It’s an amazing story - and we’re excited to introduce you to the wines of young Gaëtan Gillet - who at the age of 22 became Champagne’s youngest winemaker ever when he launched his operations back in 2010. Gaëtan is one of the most enterprising young men you’d ever meet. While attending viticulture & winemaking school in Avize (the big Vit school for the Champagne region), with a loan from his parents he bought the ruins of the old Avize town hall, built in 1837. He and a buddy renovated and restored the building themselves and moved into it, and then began renting rooms to other students from the Viti in Avize. With the money he earned from renting rooms, he was able to launch his own tiny negociant operation when he graduated in 2010.
While in school he parlayed his internships with top producers in the Côte des Blancs into great connections for purchasing grapes, and with the 2010 harvest Champagne MOST was born. He says he chose the name because it simply conveys the luxury image the Champagne enjoys, and he didn’t want to put his name on a label just yet. He borrowed space in wineries of various friends, and made some beautiful wines right out of the gate. He then devised to sell his wines at one of the most popular Christmas markets in Paris, and went on to practically sell-out the entirety of his first cuvée in the weeks leading up to to the
holidays in 2013. With the profits earned from selling that first cuvée, and subsequent Christmas market sales the following years, he was able to start purchasing minuscule vineyard parcels in the Grand Cru villages of Cramant, Avize, Oger, Vertus, and
Mesnil-sur-Oger. He now has nine tiny parcels that all together add up to just one hectare - about 2.5 acres.
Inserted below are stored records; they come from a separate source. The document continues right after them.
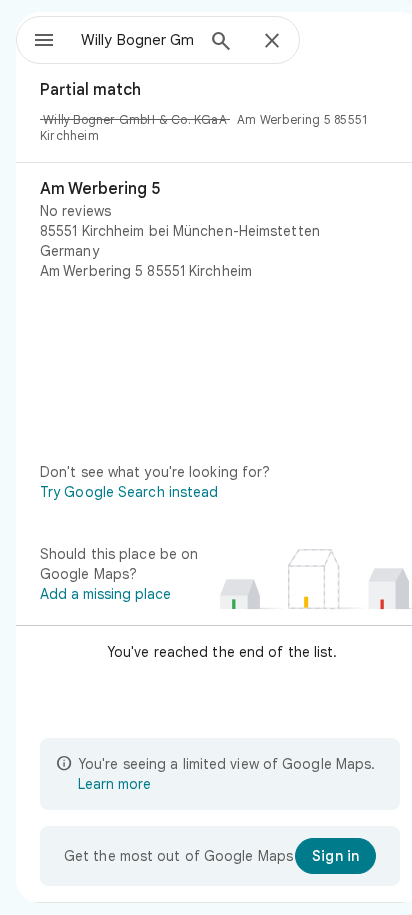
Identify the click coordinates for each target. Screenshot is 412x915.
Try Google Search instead (129, 492)
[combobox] (137, 40)
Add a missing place (105, 594)
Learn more (114, 784)
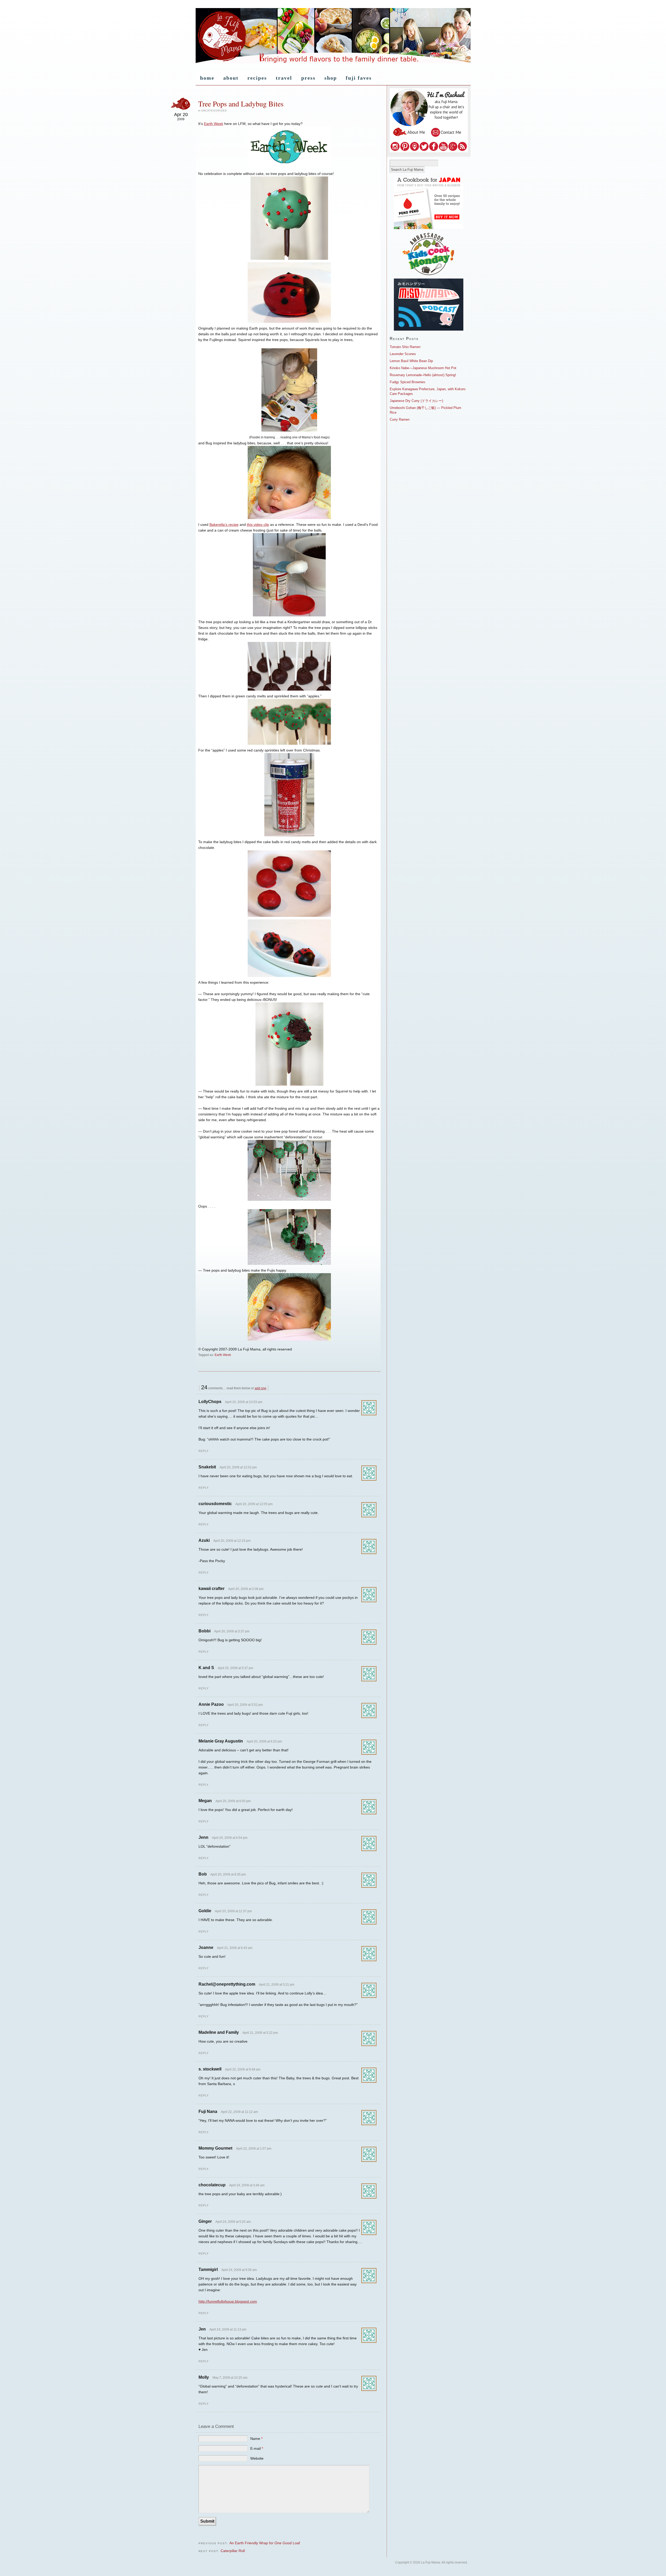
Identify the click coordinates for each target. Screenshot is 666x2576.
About (231, 78)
Going forward, the brand MOST will continue as a small negociant label for wines he makes from purchased grapes, but the focus will be on his new, not-yet named brand for the wines from his estate parcels. There will be two wines from the ’13 vintage, eight different wines from 2014, and from ’15 there will be nine different wines under the new label - all single parcel wines, all vinified 100% in barrel, all fermented with wild yeasts, and all with minimal dosage. The wines will be released after several years in the bottle - typically 5-7 years on the lees.